The Vision needs a little fettling in terms of longer cables to enable me to get the handlebars in precisely the correct position, but initial impressions are very favourable indeed. It is incredibly easy to ride and is the most comfortable thing I have ever ridden.


----------



## a.twiddler (21 Aug 2020)

xpc316e said:


> OK, first I must make confession: I have been without a recumbent for a few years and have only just realised the error of my ways and returned to the straight and narrow. I have just bought a beautiful Vision R30 from a super chap in North Shields who seems to have owned almost as many recumbents as I have had hot dinners.
> 
> I originally went 'bent after a shoulder replacement meant that I could not take weight through my hands. Since then I have had the other shoulder replaced and have had to limit my bike riding to local shopping trips and my part-time job as a Bikeability trainer after selling the various bent bikes. I now have the time and inclination to get back into longer recreational rides. For me and my shoulders, a recumbent is the only viable solution.
> 
> The Vision needs a little fettling in terms of longer cables to enable me to get the handlebars in precisely the correct position, but initial impressions are very favourable indeed. It is incredibly easy to ride and is the most comfortable thing I have ever ridden.

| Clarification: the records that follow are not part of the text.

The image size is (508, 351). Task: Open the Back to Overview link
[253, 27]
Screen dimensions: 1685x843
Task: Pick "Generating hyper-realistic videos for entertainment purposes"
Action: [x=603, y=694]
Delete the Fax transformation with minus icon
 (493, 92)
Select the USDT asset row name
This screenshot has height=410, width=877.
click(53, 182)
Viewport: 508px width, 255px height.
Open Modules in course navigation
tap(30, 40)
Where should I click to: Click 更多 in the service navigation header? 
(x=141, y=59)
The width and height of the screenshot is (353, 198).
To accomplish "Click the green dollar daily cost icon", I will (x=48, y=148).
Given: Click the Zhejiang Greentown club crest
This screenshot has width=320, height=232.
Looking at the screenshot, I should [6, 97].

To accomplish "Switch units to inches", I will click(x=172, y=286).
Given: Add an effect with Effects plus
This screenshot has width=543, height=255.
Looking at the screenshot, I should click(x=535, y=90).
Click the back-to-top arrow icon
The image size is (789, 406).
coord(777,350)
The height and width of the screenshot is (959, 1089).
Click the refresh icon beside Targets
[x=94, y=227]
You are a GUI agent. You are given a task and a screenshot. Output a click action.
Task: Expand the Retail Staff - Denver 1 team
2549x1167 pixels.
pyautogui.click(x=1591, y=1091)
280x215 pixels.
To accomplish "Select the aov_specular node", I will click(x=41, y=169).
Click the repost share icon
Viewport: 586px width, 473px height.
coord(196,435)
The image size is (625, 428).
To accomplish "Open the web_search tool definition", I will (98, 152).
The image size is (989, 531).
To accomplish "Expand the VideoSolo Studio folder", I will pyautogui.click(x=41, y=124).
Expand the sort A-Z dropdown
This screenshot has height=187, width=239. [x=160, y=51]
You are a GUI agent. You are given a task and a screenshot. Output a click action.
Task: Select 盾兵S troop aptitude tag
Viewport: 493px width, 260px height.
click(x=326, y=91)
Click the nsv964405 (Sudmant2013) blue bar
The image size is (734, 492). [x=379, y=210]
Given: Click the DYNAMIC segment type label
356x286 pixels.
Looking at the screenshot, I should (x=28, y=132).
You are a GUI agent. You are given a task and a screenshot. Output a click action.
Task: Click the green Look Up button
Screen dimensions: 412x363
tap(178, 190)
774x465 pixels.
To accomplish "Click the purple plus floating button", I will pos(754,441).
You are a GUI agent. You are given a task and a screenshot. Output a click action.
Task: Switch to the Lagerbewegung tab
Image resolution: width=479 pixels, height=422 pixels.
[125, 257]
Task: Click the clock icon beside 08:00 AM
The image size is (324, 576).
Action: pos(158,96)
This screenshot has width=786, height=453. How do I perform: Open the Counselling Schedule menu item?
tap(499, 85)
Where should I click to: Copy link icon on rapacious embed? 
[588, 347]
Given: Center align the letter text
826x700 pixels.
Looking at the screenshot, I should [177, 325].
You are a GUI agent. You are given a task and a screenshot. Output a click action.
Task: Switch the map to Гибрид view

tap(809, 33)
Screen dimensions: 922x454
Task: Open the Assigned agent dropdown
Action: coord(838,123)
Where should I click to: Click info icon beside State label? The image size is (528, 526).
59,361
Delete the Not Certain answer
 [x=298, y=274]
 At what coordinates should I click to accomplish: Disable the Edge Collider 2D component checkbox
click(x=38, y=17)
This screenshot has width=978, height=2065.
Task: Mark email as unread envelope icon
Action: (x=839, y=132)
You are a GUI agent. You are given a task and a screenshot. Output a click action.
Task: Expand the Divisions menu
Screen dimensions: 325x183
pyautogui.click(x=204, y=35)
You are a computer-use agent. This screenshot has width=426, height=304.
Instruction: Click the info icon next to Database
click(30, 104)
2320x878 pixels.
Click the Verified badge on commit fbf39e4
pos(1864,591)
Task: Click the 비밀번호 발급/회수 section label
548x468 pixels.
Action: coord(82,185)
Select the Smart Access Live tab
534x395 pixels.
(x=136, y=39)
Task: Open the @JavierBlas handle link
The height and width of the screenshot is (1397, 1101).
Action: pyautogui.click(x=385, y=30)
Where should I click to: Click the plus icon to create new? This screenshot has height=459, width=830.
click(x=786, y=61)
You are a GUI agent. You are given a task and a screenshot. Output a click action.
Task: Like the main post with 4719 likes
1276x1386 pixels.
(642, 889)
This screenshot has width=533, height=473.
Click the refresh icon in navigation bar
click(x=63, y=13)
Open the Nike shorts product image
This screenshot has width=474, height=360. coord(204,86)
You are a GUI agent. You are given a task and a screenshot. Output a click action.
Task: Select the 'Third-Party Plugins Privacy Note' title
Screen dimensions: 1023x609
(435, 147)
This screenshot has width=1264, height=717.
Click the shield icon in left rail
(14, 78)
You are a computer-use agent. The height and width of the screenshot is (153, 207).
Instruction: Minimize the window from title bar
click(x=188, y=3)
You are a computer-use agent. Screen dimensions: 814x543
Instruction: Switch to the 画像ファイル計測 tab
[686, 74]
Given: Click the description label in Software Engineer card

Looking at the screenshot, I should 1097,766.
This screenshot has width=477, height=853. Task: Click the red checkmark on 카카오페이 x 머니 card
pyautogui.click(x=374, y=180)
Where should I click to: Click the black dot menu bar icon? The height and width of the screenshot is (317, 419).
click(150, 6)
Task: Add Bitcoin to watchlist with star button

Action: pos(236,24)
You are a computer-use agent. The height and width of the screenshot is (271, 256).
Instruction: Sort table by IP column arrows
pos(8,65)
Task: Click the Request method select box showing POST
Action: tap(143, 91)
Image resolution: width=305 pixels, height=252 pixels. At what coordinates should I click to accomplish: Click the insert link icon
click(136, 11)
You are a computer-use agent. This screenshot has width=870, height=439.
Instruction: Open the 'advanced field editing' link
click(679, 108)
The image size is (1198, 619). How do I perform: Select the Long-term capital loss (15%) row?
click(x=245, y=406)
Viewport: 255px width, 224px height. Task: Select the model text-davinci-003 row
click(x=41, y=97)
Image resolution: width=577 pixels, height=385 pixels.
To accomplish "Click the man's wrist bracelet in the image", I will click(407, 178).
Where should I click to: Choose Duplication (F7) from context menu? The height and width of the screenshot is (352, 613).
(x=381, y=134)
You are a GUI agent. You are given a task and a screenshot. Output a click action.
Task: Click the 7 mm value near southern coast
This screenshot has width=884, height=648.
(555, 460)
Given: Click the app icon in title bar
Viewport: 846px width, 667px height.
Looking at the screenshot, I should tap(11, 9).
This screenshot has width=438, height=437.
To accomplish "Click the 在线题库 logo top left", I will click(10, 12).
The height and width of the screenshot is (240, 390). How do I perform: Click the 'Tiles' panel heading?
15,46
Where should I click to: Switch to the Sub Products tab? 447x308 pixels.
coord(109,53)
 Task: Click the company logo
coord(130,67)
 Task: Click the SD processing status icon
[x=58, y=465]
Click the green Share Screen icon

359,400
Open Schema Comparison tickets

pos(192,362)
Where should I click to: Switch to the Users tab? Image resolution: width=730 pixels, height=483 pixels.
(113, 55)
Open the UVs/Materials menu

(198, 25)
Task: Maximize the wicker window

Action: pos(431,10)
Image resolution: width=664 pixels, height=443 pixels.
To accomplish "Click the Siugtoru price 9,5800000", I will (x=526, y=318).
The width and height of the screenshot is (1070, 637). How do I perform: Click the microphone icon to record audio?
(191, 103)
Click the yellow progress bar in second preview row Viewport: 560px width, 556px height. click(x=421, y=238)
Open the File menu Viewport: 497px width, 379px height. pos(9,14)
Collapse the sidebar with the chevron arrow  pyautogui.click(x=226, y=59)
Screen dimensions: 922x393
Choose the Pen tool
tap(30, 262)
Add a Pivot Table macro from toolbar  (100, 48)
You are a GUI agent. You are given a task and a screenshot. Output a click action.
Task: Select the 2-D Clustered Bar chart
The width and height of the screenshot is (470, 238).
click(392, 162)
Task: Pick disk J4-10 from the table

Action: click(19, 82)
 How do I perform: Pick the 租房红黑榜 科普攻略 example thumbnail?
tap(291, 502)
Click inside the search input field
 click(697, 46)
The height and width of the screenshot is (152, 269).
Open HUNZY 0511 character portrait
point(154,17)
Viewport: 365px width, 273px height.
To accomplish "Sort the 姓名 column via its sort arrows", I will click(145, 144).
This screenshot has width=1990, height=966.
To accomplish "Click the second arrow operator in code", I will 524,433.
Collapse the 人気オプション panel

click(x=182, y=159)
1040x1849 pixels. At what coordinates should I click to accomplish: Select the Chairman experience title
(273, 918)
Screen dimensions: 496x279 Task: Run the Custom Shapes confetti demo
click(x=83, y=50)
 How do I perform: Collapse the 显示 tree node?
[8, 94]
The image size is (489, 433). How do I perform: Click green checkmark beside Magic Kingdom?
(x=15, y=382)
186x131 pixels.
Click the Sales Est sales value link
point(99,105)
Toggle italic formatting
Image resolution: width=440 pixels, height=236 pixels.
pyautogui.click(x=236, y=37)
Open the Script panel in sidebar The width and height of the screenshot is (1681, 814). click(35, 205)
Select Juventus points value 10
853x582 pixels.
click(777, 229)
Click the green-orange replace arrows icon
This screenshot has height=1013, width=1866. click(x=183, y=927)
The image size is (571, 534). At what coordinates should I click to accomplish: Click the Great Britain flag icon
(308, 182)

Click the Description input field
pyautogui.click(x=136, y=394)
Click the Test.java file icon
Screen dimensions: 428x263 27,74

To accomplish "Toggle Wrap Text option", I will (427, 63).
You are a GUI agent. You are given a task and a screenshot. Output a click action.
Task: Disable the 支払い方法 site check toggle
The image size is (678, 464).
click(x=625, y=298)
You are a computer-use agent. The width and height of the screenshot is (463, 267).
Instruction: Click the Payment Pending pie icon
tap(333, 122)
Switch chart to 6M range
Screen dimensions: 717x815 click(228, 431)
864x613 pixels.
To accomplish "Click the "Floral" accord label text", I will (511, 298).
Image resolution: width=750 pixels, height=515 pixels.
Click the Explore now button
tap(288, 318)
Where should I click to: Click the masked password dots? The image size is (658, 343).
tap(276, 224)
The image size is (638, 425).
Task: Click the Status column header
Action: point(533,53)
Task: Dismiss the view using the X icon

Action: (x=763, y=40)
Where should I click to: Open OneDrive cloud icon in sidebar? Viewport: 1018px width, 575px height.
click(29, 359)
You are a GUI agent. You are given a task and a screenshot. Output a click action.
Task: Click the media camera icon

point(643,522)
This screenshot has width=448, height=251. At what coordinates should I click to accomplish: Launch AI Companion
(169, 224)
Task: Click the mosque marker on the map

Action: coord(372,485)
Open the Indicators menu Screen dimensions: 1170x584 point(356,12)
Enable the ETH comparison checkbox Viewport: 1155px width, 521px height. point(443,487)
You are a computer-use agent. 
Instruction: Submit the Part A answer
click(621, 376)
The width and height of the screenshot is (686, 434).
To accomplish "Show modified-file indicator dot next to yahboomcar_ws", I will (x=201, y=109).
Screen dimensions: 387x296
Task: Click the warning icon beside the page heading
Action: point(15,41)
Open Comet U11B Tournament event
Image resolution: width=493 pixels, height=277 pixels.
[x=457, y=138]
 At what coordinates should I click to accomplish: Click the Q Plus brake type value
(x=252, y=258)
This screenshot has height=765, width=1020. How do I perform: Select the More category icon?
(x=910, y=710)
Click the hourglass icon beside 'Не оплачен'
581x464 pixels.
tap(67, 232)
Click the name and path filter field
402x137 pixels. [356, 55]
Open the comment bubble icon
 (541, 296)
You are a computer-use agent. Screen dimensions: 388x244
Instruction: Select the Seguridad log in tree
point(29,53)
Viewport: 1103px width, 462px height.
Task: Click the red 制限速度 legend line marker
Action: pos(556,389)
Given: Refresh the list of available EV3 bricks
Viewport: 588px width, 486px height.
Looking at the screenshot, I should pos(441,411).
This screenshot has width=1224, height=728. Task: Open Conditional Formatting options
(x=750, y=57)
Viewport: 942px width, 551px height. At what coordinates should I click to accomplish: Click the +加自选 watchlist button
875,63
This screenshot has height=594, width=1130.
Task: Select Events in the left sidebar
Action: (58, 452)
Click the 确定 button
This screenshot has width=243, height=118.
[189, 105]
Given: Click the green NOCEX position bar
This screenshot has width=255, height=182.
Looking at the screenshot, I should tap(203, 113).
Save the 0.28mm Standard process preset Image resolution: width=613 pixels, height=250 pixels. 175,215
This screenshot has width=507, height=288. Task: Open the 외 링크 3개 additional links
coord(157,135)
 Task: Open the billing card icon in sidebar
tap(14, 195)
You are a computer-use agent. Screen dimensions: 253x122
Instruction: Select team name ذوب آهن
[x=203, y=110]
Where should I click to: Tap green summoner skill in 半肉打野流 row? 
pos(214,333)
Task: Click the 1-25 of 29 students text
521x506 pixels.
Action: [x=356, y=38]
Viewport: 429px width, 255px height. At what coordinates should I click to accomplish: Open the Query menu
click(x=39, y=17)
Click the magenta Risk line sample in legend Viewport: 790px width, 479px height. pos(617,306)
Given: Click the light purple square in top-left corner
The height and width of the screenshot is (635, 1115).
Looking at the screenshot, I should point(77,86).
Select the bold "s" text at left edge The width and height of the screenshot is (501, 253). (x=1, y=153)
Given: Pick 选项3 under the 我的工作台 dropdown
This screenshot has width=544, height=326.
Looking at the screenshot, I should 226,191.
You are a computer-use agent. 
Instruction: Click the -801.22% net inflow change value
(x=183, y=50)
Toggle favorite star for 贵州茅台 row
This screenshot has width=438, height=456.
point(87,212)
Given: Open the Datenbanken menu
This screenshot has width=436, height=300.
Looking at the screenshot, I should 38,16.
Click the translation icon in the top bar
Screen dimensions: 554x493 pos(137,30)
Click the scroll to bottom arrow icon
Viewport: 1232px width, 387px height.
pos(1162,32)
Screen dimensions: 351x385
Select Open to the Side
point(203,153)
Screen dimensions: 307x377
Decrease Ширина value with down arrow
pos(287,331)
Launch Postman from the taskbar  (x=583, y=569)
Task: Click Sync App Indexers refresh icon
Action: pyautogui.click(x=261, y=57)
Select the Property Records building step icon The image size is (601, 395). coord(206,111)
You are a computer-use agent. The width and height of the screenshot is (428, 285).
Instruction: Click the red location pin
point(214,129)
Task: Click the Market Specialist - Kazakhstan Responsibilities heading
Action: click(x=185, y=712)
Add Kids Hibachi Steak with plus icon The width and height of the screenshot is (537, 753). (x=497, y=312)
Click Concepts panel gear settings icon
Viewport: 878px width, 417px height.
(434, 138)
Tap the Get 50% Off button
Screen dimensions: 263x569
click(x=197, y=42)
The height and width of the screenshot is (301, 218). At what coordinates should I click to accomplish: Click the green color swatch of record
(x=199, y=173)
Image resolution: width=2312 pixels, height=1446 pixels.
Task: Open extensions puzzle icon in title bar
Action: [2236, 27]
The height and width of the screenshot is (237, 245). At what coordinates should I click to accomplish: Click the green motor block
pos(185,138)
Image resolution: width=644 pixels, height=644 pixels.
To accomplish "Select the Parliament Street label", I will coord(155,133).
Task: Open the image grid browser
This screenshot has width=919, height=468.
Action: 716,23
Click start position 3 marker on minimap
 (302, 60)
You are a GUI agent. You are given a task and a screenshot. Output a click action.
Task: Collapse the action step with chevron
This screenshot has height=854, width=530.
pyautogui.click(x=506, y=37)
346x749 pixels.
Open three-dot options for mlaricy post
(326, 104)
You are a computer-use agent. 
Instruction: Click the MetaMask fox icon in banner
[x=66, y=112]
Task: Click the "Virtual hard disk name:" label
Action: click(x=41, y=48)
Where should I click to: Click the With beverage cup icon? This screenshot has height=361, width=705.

What we want is...pictures! And to wish you joy in getting rolling again on a recumbent.


----------



## xpc316e (23 Aug 2020)

Well, since you asked for a picture of my new love, here she is.


----------



## Ming the Merciless (23 Aug 2020)

xpc316e said:


> Well, since you asked for a picture of my new love, here she is.



That fork has some rake. You enjoying the ride?


----------



## xpc316e (23 Aug 2020)

I am indeed enjoying the ride, thanks. I have returned to recumbents because I find conventional bikes to be impossibly uncomfortable for me, and this bike is just superb for the comfort. I have great hopes for longer rides on it.


----------



## a.twiddler (23 Aug 2020)

That is quite stylish in an angular, minimalist sort of way. Nice background, too.


----------



## xpc316e (24 Aug 2020)

a.twiddler said:


> That is quite stylish in an angular, minimalist sort of way. Nice background, too.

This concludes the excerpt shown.